The conroys that emerged from the trees let the front runners go by and hit the main concentration of bodies from each flank. Unlike their enemies they were in a perfect formation, moving at exactly the right speed on destriers, the right mounts to impose the maximum impact, while given the way their enemies had clustered into a horde they quite naturally had their lance points facing forwards. The Apulian weapons bore into the mass and drove it inwards, the whole made even more confused as every Capuan fighter sought to get his horse and lance into a position where he might defend himself, often impeding his fellows from saving themselves.
Bohemund’s conroy had spun round and now came into the action as another cohesive force, not with lances but with swinging broadswords and axes, he amongst all of them doing massive execution, for the anxieties of the last days had disappeared and all his passion was in his right arm. Men went down to be followed by horses that fell or were tripped by their confrères and into that mass of flesh went weapon after weapon, jabbing, slicing and hacking, ignoring the futile attempts to either mount a defence or seek clemency; their victims died because a party that could not take prisoners could give none.

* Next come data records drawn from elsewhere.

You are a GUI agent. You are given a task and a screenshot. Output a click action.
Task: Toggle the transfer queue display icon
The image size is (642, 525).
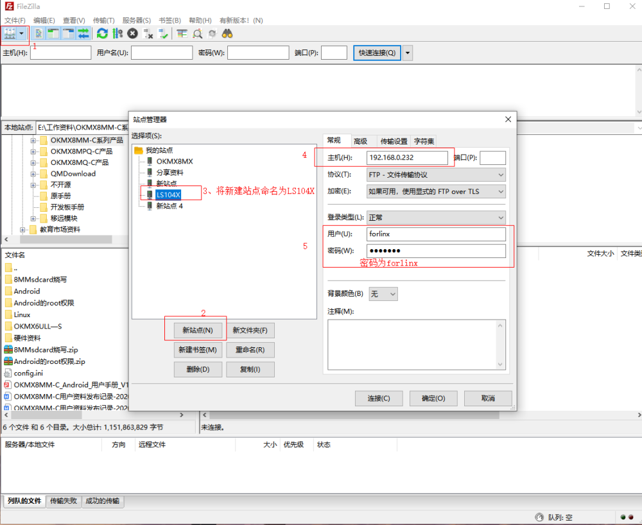tap(83, 33)
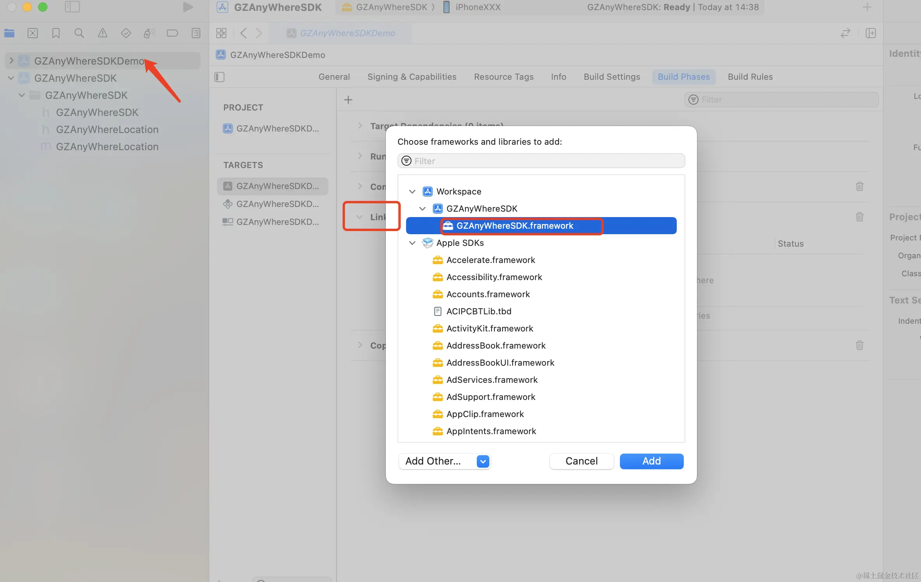Open the find navigator magnifier icon
Viewport: 921px width, 582px height.
click(79, 33)
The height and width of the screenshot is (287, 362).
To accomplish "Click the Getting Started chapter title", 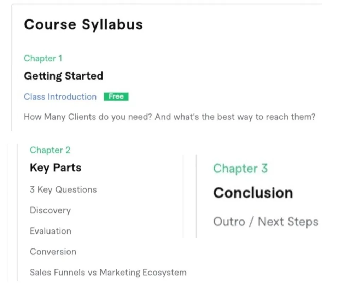I will [x=63, y=76].
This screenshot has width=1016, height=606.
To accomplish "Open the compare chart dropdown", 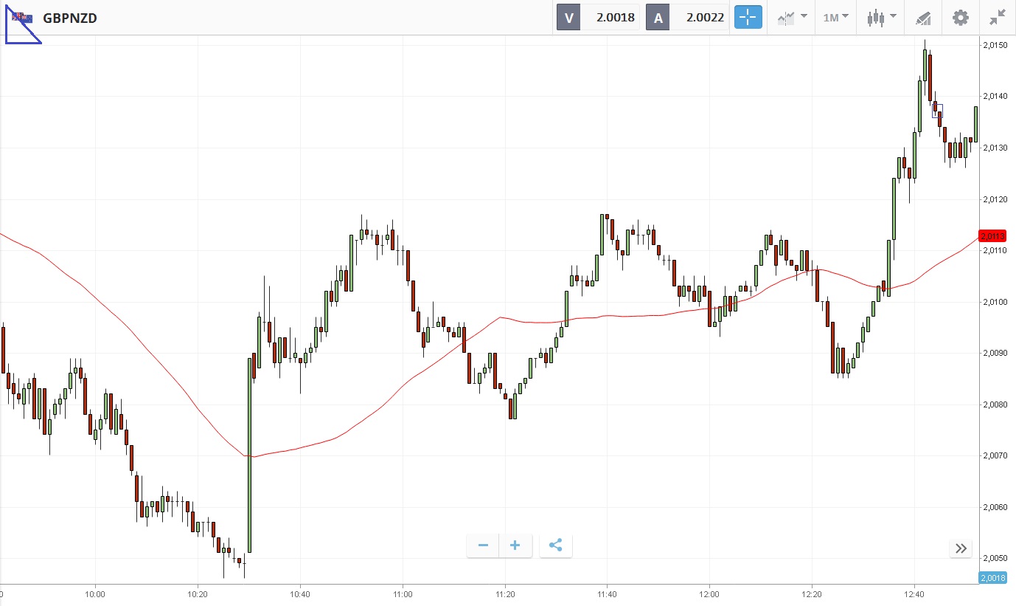I will point(792,17).
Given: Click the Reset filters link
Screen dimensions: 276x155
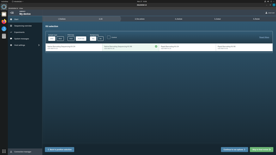Looking at the screenshot, I should point(264,37).
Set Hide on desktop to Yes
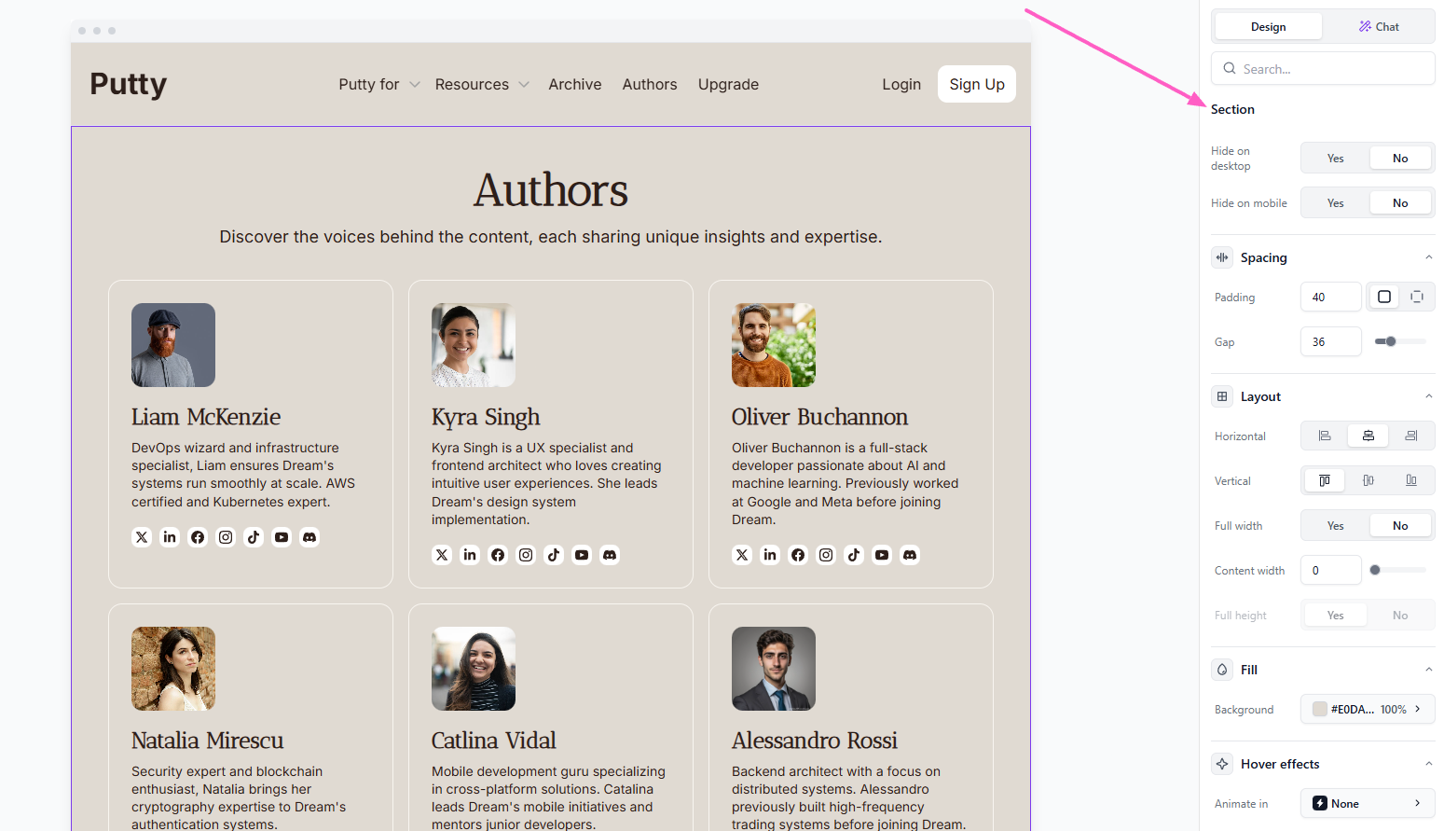Viewport: 1444px width, 831px height. (1335, 159)
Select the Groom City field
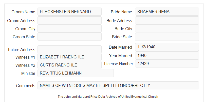The width and height of the screenshot is (204, 102). tap(69, 28)
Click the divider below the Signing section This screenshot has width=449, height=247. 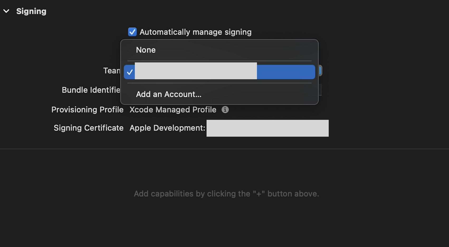click(x=224, y=149)
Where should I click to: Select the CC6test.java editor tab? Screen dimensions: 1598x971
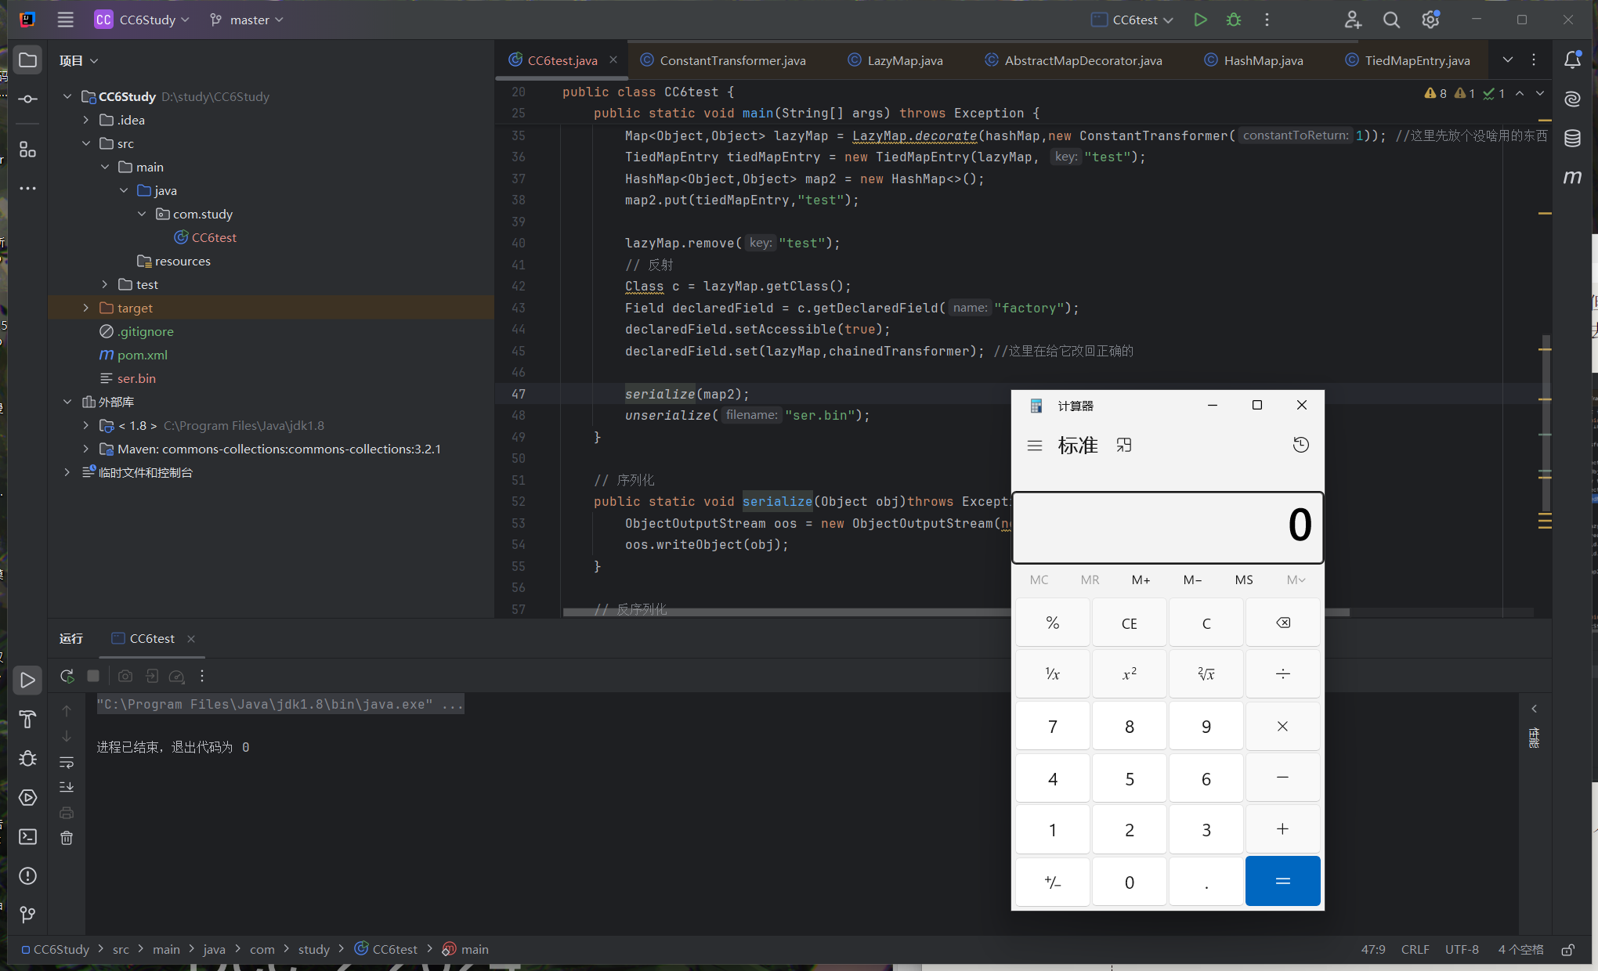tap(559, 60)
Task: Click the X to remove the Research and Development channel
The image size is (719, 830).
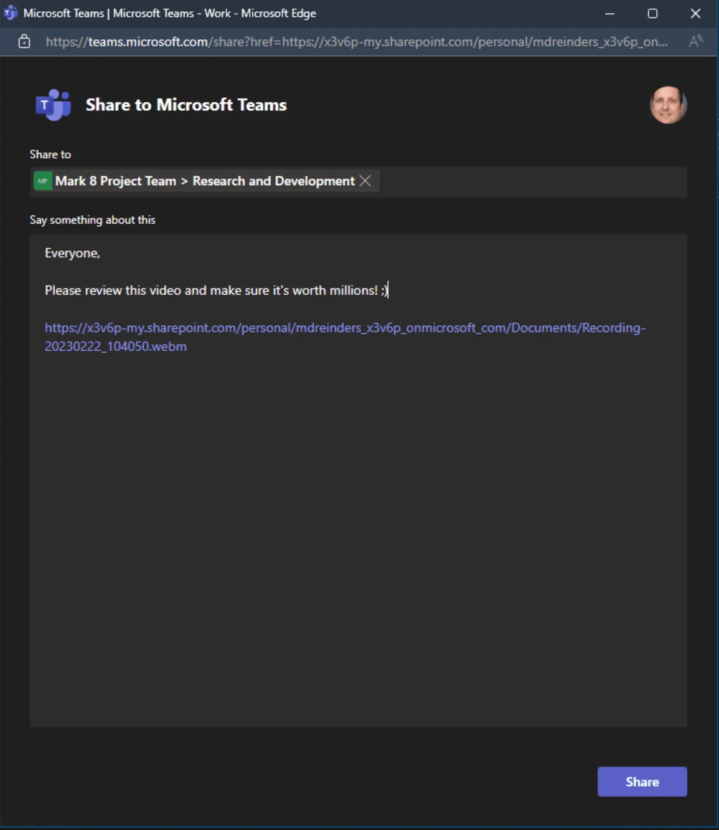Action: tap(366, 181)
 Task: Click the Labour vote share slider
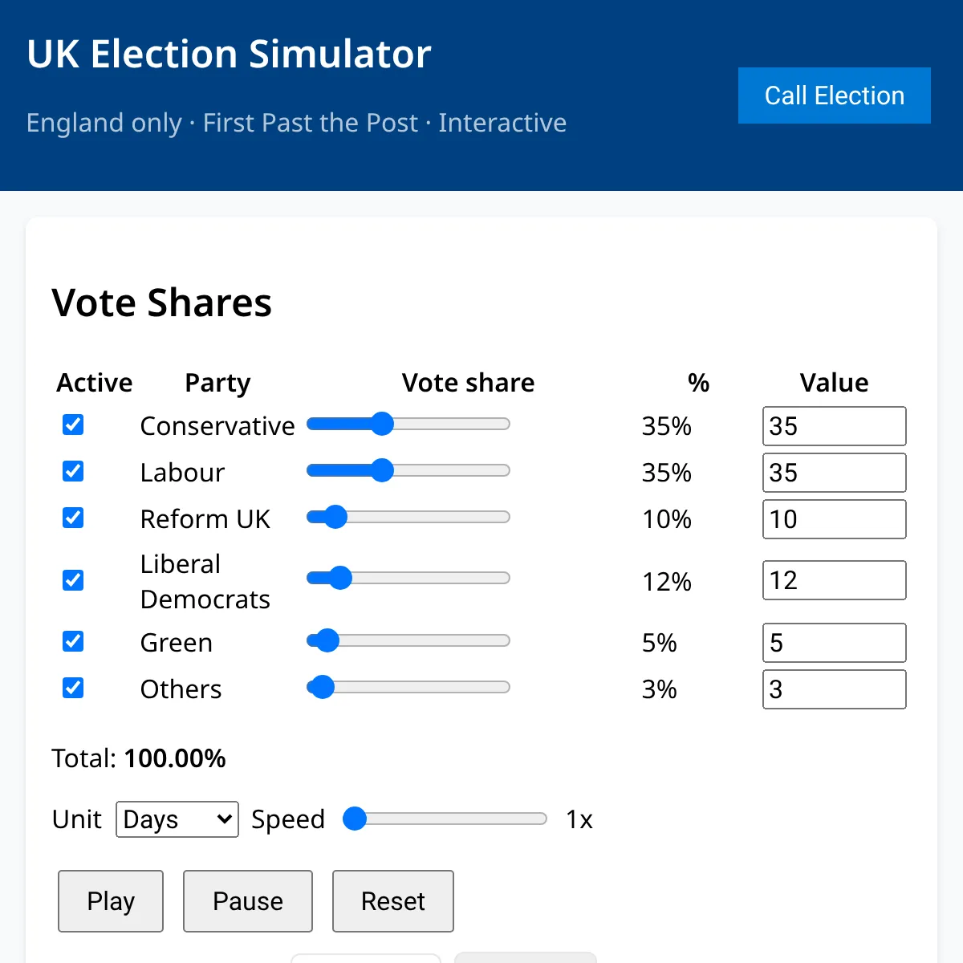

It took Bohemund himself to rescue the one fellow he wanted, a Lombard who shook like a leaf, sure he was going to be slaughtered.
He was to be spared; once the fighting was over and the last wounded enemy slain, it would be him that would carry back to Grottaminarda the news that a party of banditti had massacred the men sent to relieve the watchtower. In very little time this would be reported to his uncle by marriage, Prince Richard of Capua, not least that the leader of the men who had carried out this stirring deed was a young fellow of unusual height who went by the name of Bohemund.
Though he could not know it, the fellow he had released to carry the news of the massacre had, to forestall any accusation of cowardice on his part, massively exaggerated Bohemund’s numbers, so for a period they were able to plunder at will through the caution of their opponents. Because of that day, the garrison of Grottaminarda shut themselves up in the castle and looked to hold it rather than launch an immediate reprisal, which left the outer bastions, and especially the isolated watchtowers, at Bohemund’s mercy. If he could not take the bigger outposts, he could destroy that which they could not accommodate within their walls, and when they did come out to contest with him, near match them in numbers and put against their efforts puissant fighters. But such freedom could not last and they were soon made aware of more than one party of well-armed and numerous Norman lances criss-crossing the area in pursuit; those he had to stay clear of.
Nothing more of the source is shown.